Febrile UTI is common in pediatric patients. Approximately 7-8% of girls and 2% of boys have a UTI during the first 8 years of life [17,18]. UTIs can occur as simple bladder infections, or involve the kidneys, leading to renal scarring. Furthermore, kidney injury related to APN has been considered a cause of substantial long-term morbidity [19]. Retrospective studies have suggested that kidney injury related to UTI presents a clinically significant risk, with high subsequent rates of chronic kidney disease, hypertension, and preeclampsia [20,21].
Since the symptoms of UTI in children are nonspecific, diagnosis of APN in patients with UTI often requires examination with DMSA scintigraphy to detect renal parenchymal involvement [22,23]. The level of uptake obtained from DMSA scintigraphy enables kidney function and size to be quantified [24,25]. Currently, some biomarkers are considered more practical and accessible tools capable of estimating kidney injury [26].
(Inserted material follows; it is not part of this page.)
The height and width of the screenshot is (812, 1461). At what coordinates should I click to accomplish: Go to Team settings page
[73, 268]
NGAL is a 25-kDa protein originally purified from human neutrophils [27]. This protein, which is released from developing nephrons, participates in the conversion of metanephric tissue into glomeruli and proximal renal tubules [28]. NGAL is also expressed at low levels in normal organs and at increased levels in injured epithelia, including the kidney [29]. In recent studies, plasma NGAL has been identified as one of the most reliable biomarkers of kidney injury in pediatric UTI [30-32].
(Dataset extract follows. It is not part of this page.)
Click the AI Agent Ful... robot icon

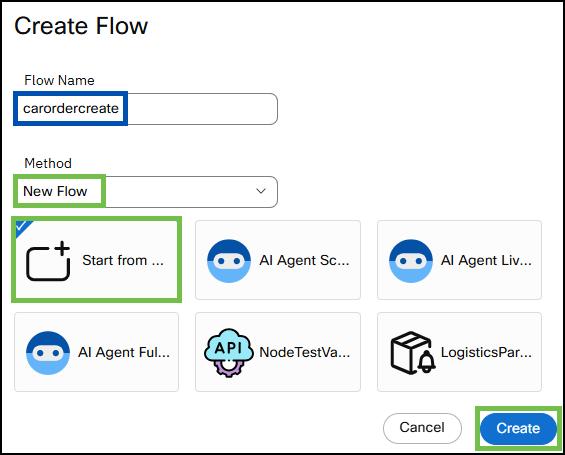[48, 353]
In the present study, Group A and B did not differ significantly with respect to hydronephrosis and APN. Although VUR was slightly more common in Group A, the difference was very small. Radiological diagnosis did not show differences between the two groups; however, plasma NGAL, a biomarker directly associated with kidney injury in UTI, was higher in Group A, showing strong significance.
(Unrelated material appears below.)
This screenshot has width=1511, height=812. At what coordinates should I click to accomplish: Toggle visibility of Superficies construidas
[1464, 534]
It is believed that these results may be attributed to the limitation of APN assessment via DMSA scintigraphy. Even though it is considered the gold standard for diagnosis of APN, DMSA scintigraphy was limited in identifying renal cortical lesions [33,34]. In other words, APN with no cortical defect may be underestimated due to false negative results on DMSA scintigraphy. However, since plasma NGAL expression is increased in cases with injury to the renal tubular epithelium caused by bacterial infection [35,36], NGAL expression level also increases in APN without renal cortical defects. Therefore, higher plasma NGAL in Group A suggests that patients with small kidneys are more prone to kidney injury during UTI or APN.
Furthermore, a greater difference in uptake on DMSA scan was associated with increased biomarker levels. In particular, when Group A patients showed a difference ≥10 %, the association increased even more. This result could be interpreted as meaning that a smaller kidney sustains a more severe injury.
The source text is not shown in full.